━━━━━ Passage for review ━━━━━

Researchers use naturally occurring HIV variant to trace T cell lineage for 17 years

A team of researchers has reported a novel method for tracking CD4+ T cells in people infected with HIV. CD4+ T cells are critical for immune defense against an array of pathogens and are a primary target of HIV. In the study, researchers used a unique, replication-incompetent (defective) form of HIV identified in a patient in the early 1990s. The defective virus had integrated into the genome of a single CD4+ T cell. Like a barcode, this "provirus" marked the originally infected CD4+ T cell and its progeny, enabling researchers to track its lineage for 17 years. This new method allows scientists to distinguish dividing cells from dying ones, something that has not been possible with existing labeling techniques, but is essential for studying how immune cells survive HIV infection.

━━━━━ Source data ━━━━━

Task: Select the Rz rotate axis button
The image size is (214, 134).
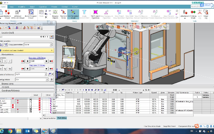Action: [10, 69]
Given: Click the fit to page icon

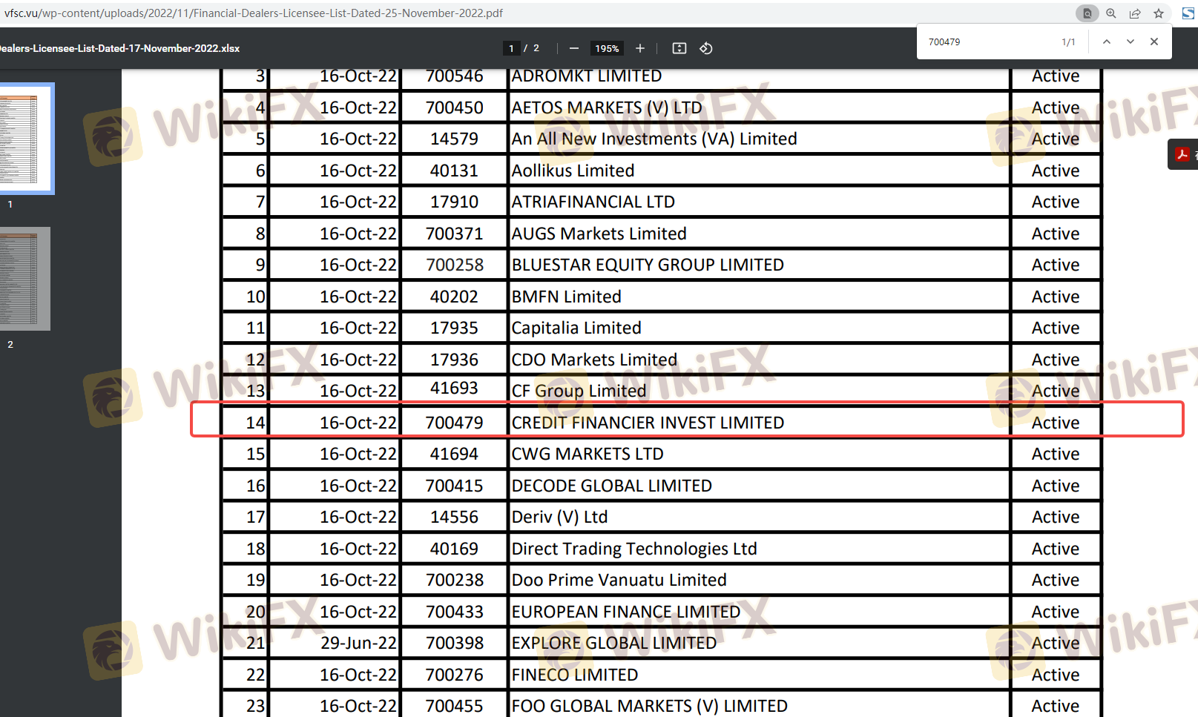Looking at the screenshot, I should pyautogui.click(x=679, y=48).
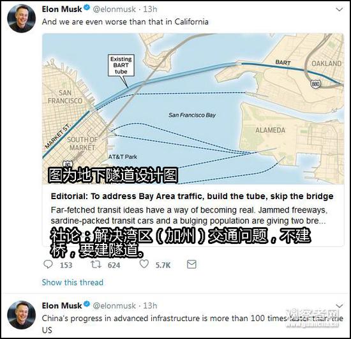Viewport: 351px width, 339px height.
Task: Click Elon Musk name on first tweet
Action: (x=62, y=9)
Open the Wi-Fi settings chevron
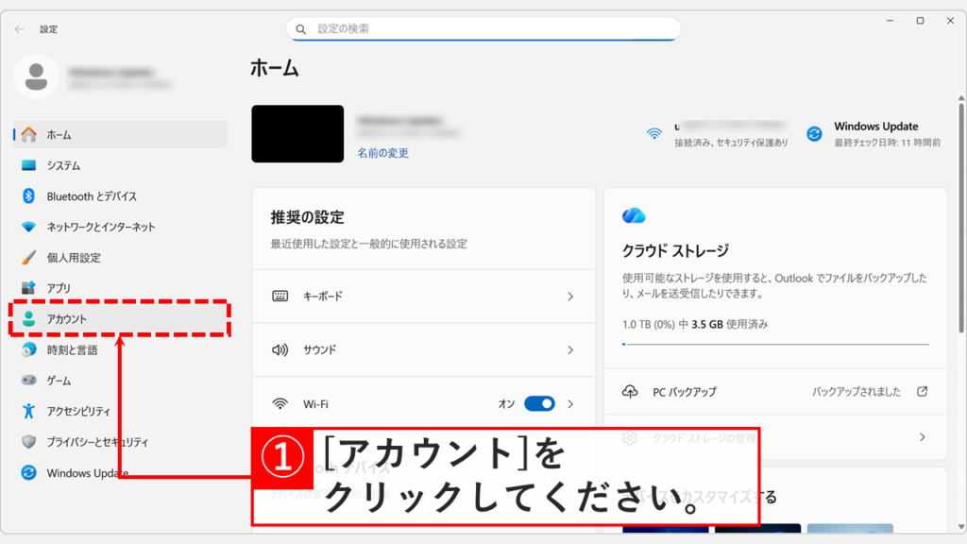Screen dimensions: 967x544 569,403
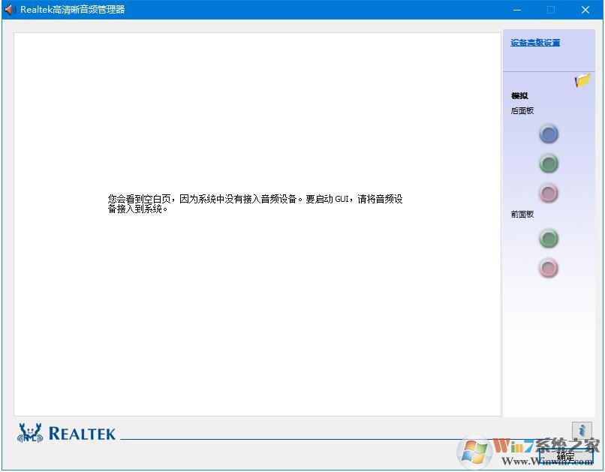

━━━━━

§ Work task A: Write out, word for word, the part of the T cell tracking passage starting at "Researchers use naturally" and ending at "survive HIV infection.".
§ Work task B: Put this sentence from the T cell tracking passage into Spanish: "The defective virus had integrated into the genome of a single CD4+ T cell."
Work only from the T cell tracking passage, not from the entries or anything else.

§ Task solution A:
Researchers use naturally occurring HIV variant to trace T cell lineage for 17 years

A team of researchers has reported a novel method for tracking CD4+ T cells in people infected with HIV. CD4+ T cells are critical for immune defense against an array of pathogens and are a primary target of HIV. In the study, researchers used a unique, replication-incompetent (defective) form of HIV identified in a patient in the early 1990s. The defective virus had integrated into the genome of a single CD4+ T cell. Like a barcode, this "provirus" marked the originally infected CD4+ T cell and its progeny, enabling researchers to track its lineage for 17 years. This new method allows scientists to distinguish dividing cells from dying ones, something that has not been possible with existing labeling techniques, but is essential for studying how immune cells survive HIV infection.

§ Task solution B: El virus defectuoso se había integrado en el genoma de una sola célula T CD4+.